Si l'activité sismique de Mars a déjà été théorisée, modélisée, jamais aucun tremblement de Mars n'avait été clairement identifié. Pour Charles Yana, chef de projet SEIS à l'agence spatiale française Cnes, «le nombre de ces détections est assez surprenant, car les modèles n'en estimaient pas autant».

«Et depuis septembre, ça continue», note Philippe Lognonné. Le sismographe affiche maintenant au compteur pas moins de 460 évènements détectés dont une quarantaine sont très probablement dus à des séismes, «des tremblements de terre associés à des failles qui jouent», comme les décrit le géophysicien.

Deux d'entre eux proviennent d'une région volcanique, située à 1600 km de là où InSight a atterri, appelée «Cerberus Fossae» et constituée de canyons de plus de mille kilomètres de long dans lesquels de la lave s'est écoulée. «Dans cette zone, ça bouge en profondeur», s'enthousiasme Charles Yana.

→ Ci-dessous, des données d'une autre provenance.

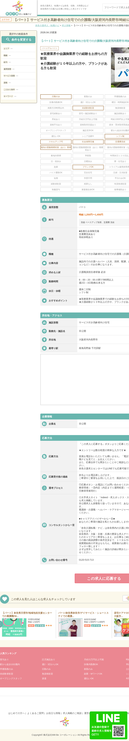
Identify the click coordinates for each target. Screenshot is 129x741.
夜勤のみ (88, 669)
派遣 (44, 678)
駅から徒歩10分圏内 (10, 664)
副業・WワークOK (93, 673)
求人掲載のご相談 (72, 713)
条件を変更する (18, 39)
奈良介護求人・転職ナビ (47, 25)
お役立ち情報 (53, 713)
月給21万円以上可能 (94, 659)
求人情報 (66, 25)
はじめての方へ (16, 713)
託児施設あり (48, 659)
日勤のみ (46, 669)
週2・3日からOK (50, 664)
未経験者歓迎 (6, 673)
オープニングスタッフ (11, 678)
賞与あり (4, 659)
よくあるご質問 (35, 713)
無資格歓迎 (47, 673)
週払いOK (89, 678)
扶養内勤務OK (91, 664)
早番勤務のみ (6, 669)
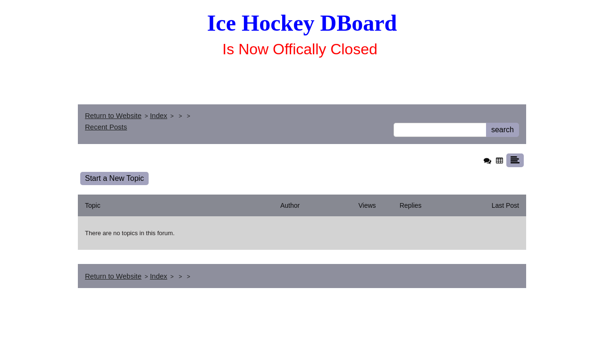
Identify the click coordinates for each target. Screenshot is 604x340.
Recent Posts (106, 127)
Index (159, 115)
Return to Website (113, 115)
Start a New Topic (114, 178)
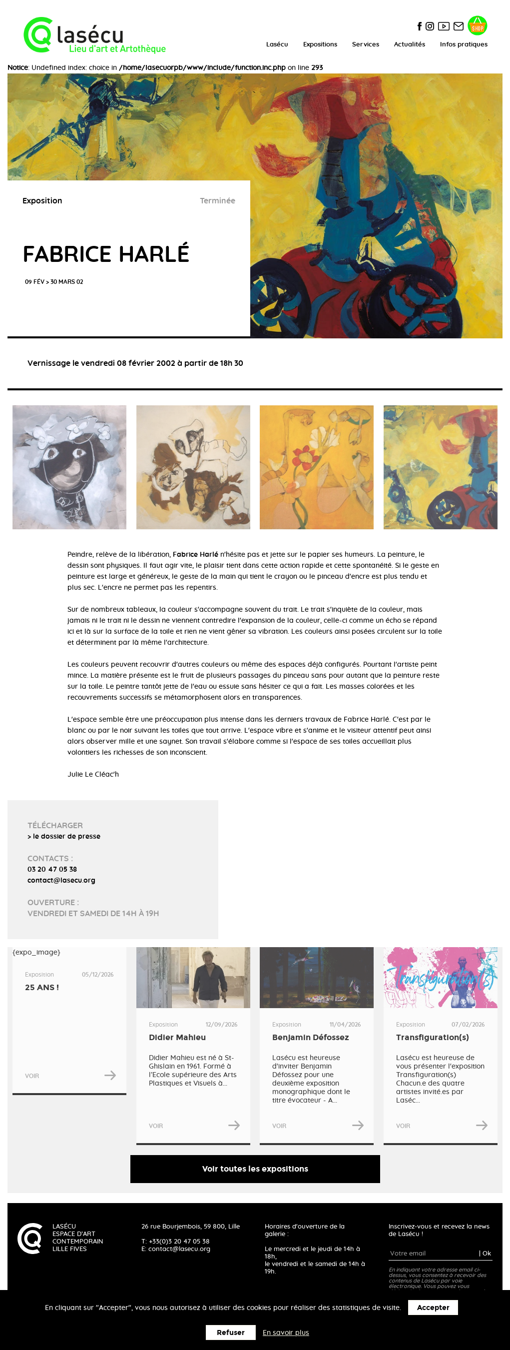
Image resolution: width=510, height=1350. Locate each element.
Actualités (409, 44)
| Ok (485, 1254)
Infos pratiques (464, 44)
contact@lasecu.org (179, 1249)
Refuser (231, 1333)
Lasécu (277, 44)
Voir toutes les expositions (255, 1169)
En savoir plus (286, 1333)
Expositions (320, 44)
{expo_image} (69, 1021)
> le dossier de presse (63, 836)
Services (365, 44)
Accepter (433, 1308)
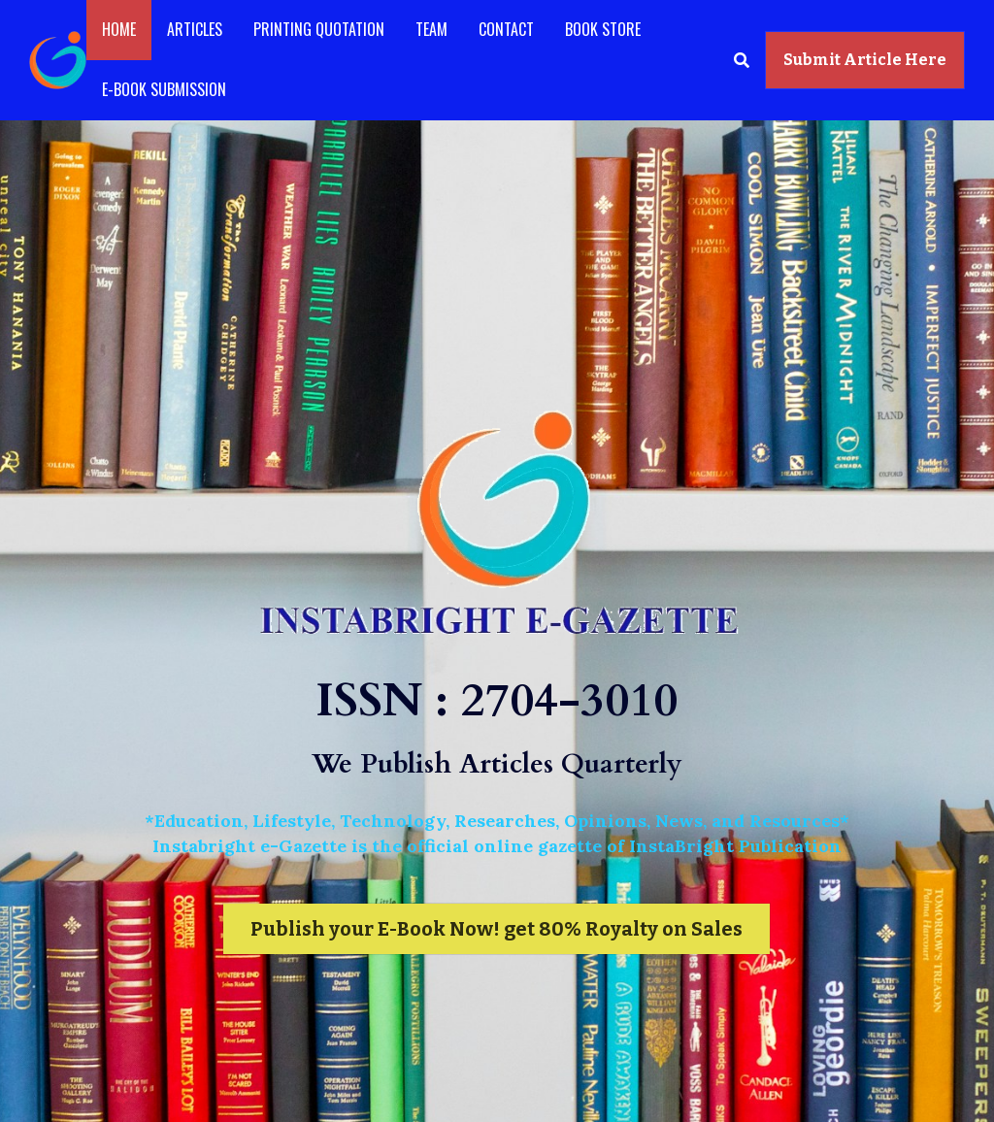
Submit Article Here (864, 59)
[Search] (741, 59)
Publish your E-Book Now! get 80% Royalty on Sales (496, 928)
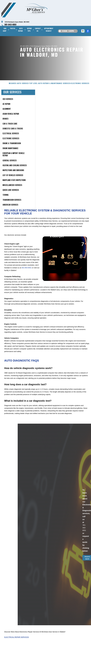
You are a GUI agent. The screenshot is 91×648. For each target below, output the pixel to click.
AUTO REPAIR (20, 29)
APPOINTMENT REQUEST (48, 29)
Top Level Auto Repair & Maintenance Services (49, 92)
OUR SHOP (4, 29)
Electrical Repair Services (16, 646)
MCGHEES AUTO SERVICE (18, 92)
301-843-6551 (10, 24)
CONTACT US (38, 29)
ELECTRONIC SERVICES (80, 92)
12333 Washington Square (38, 46)
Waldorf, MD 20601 (51, 46)
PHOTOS (12, 28)
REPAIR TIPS (29, 29)
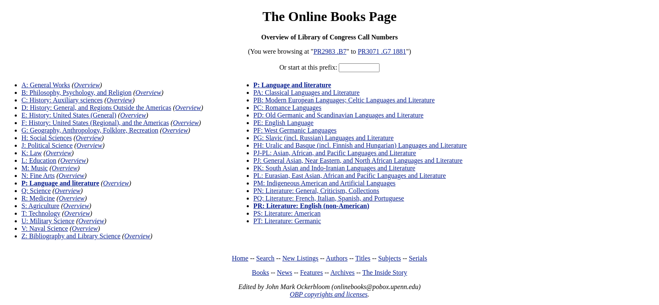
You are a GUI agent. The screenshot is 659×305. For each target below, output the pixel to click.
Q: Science (36, 190)
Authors (337, 258)
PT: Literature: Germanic (287, 220)
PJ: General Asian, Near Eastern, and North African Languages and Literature (358, 160)
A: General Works (45, 85)
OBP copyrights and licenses (328, 294)
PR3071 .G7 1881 (382, 51)
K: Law (31, 152)
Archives (342, 272)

La Nasa avait mis en ligne en octobre les fichiers sonores de ces deux secousses (datant du 22 mai et du 25 juillet), «légèrement» traités et accélérés pour devenir audibles aux Terriens.

«Une planète vivante»

L'origine des 420 autres frémissements est moins claire: petits séismes très superficiels, micro-glissements de terrain, éboulements de falaises, etc. Difficile de trancher. «Et certains signaux sont compliqués à comprendre, car c'est la première fois qu'on les voit», note Philippe Lognonné. Quoiqu'il en soit «ces résultats (...) révèlent une planète vivante», se félicite le Cnes, maître d'oeuvre de SEIS, dans un communiqué.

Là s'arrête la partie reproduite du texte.